Labor bosses are hoping to generate a windfall of public sympathy, and donations, in the context of new on-the-books and proposed legislation in various states restricting collective bargaining rights and/or wage and benefit demands of public service employees. The AFL-CIO’s Trumka for months has seen the Wisconsin case in particular as a useful organizing tool. Back in March, immediately after an illegal three-week occupation by demonstrators of the State Capitol in Madison, he exulted before the progressive group, the Campaign for American’s Future, “We probably should have invited him (Governor Scott Walker) today to receive the Mobilizer of the Year award,” Trumka said, adding: “This is the debate we’ve wanted to have for 20-25 years. Well, guess what? Suddenly, the debate came to us.” The union-driven intimidation campaign failed when the Wisconsin senate, its Democratic contingent having skipped town en masse, passed Walker’s recommended “Act 10,” part of a larger proposal to close a two-year, $3.6 billion budget gap. The Wisconsin Supreme Court in June overturned a lower court injunction preventing the law from taking effect. The Ohio legislature, at the strong urging of Republican Gov. John Kasich, also passed public-sector bargaining curbs as part of a law known as “SB5,” much to the fury of union activists.
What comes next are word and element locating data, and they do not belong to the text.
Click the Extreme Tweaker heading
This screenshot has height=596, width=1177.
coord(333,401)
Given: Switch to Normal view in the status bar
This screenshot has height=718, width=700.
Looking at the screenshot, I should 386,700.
There is every reason to expect that organized labor will ramp up its Super PAC fundraising program to a maximum, especially given that avowedly conservative Super PACs in 2010 outspent their liberal counterparts by $35 million to $28 million following the Citizens United ruling. Unions are just beginning to get their fundraising in gear, say knowledgeable observers. “This is a toe in the water, definitely,” says Sheila Krumholz, executive director of the Washington, D.C.-based nonpartisan watchdog group, the Center for Responsive Politics. “Corporations saw very little fallout for their election-related activities and unlimited spending in 2010. And I think the gloves will be off in 2012.” Well, if anyone enjoys boxing, bare-knuckles-style, it’s Richard Trumka. For him, that’s what politics is about.